What is the derivative of #y=arccsc(x)#?

1 Answer
Aug 3, 2014

#dy/dx = -1/sqrt(x^4 - x^2)#

Process:

1.) #y = "arccsc"(x)#

First we will rewrite the equation in a form that is easier to work with.

Take the cosecant of both sides:

2.) #csc y = x#

Rewrite in terms of sine:

3.) #1/siny = x#

Solve for #y#:

4.) #1 = xsin y#

5.) #1/x = sin y#

6.) #y = arcsin (1/x)#

Now, taking the derivative should be easier. It's now just a matter of chain rule.

We know that #d/dx[arcsin alpha] = 1/sqrt(1 - alpha^2)# (there is a proof of this identity located here)

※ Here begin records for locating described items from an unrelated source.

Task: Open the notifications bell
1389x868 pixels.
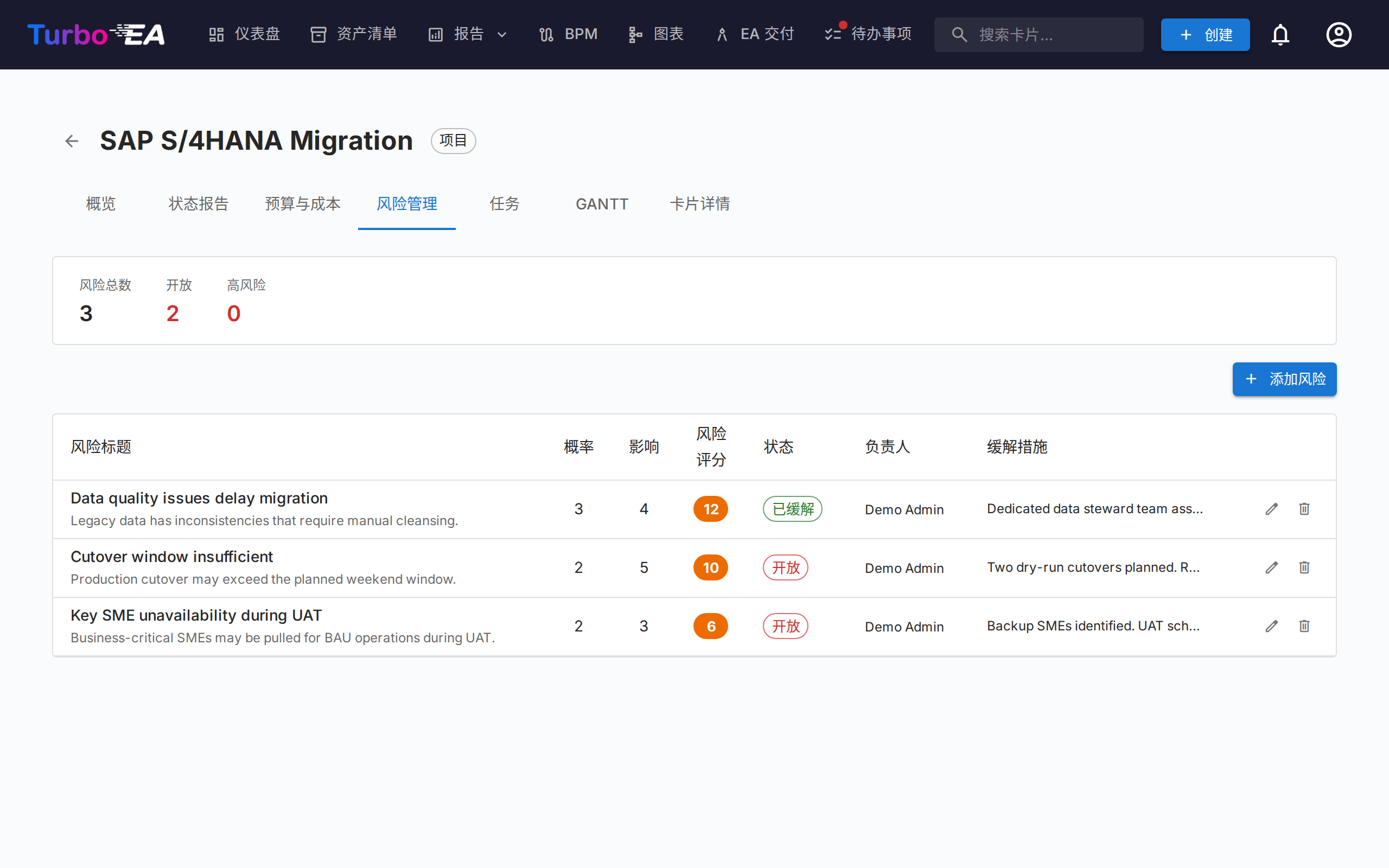Action: pyautogui.click(x=1280, y=35)
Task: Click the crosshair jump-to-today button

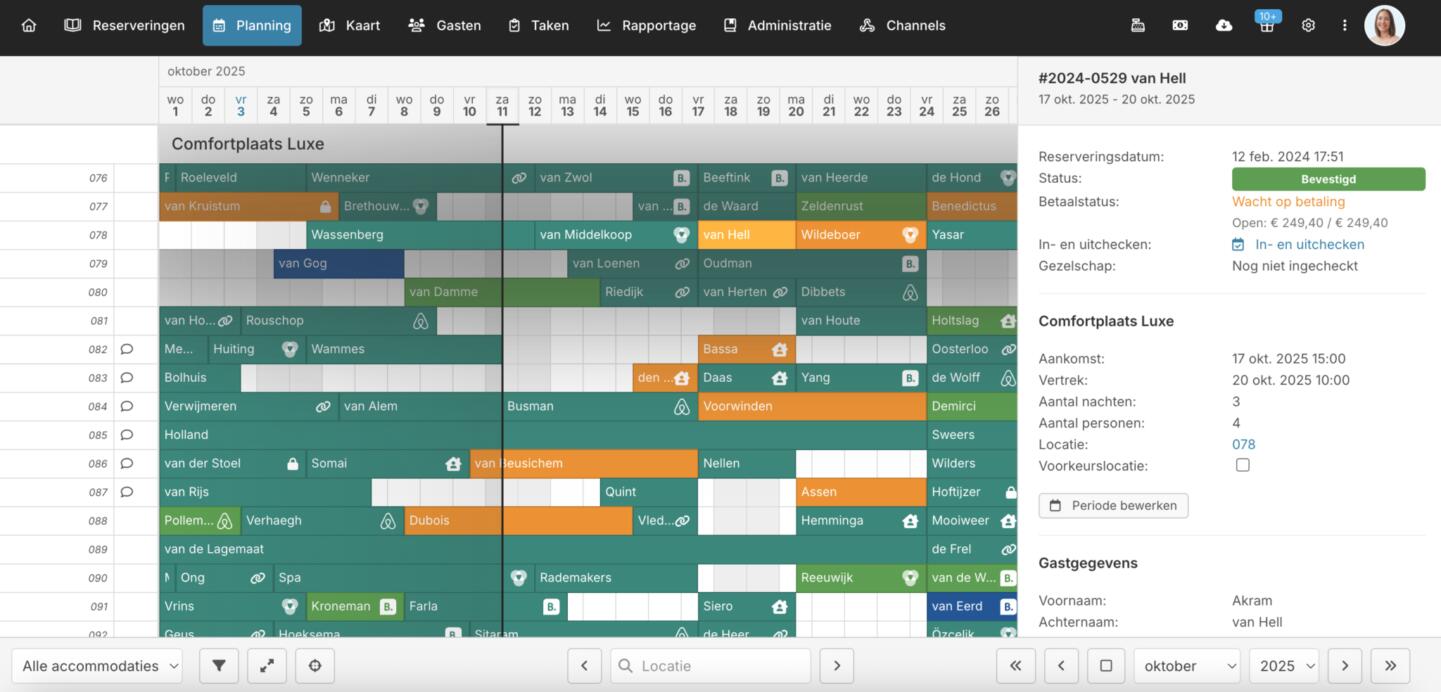Action: 315,666
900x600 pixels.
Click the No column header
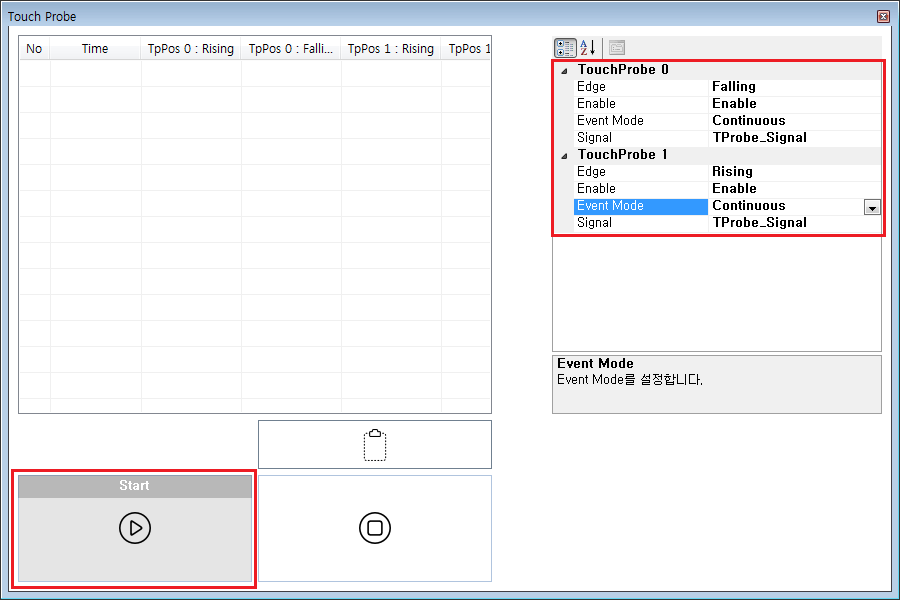[x=34, y=49]
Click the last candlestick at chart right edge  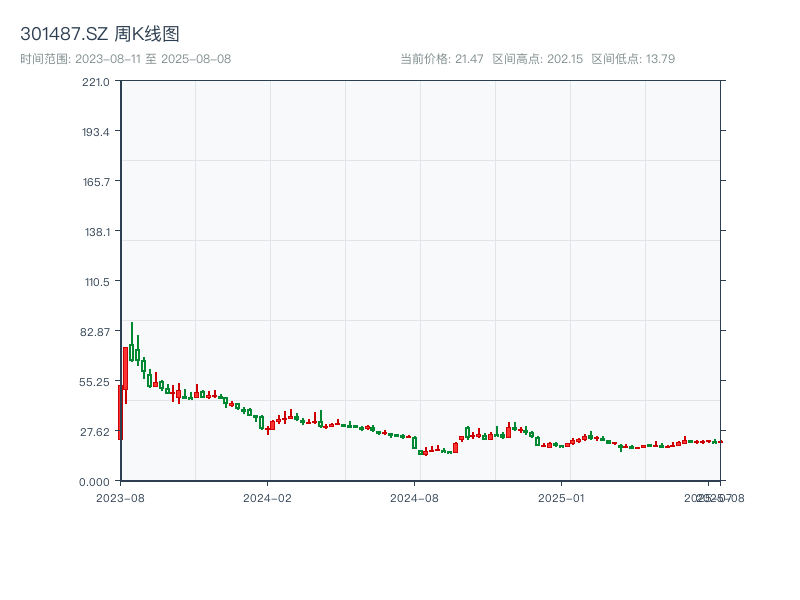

So, take the derivative of the outside function, then multiply by the derivative of #1/x#:

7.) #dy/dx = 1/sqrt(1 - (1/x)^2) * d/dx[1/x]#

The derivative of #1/x# is the same as the derivative of #x^(-1)#:

8.) #dy/dx = 1/sqrt(1 - (1/x)^2) * (-x^(-2))#

Simplifying 8. gives us:

9.) #dy/dx = -1/(x^2*sqrt(1 - 1/x^2))#

To make the statement a little prettier, we can bring the square of #x^2# inside the radical, although this isn't necessary:

10.) #dy/dx = -1/(sqrt(x^4(1 - 1/x^2)))#

Simplifying yields:

11.) #dy/dx = -1/sqrt(x^4 - x^2)#

And there is our answer. Remember, derivatives problems involving inverse trig functions are mostly an exercise in your knowledge of trig identities. Use them to break down the function into a form that's easy to differentiate.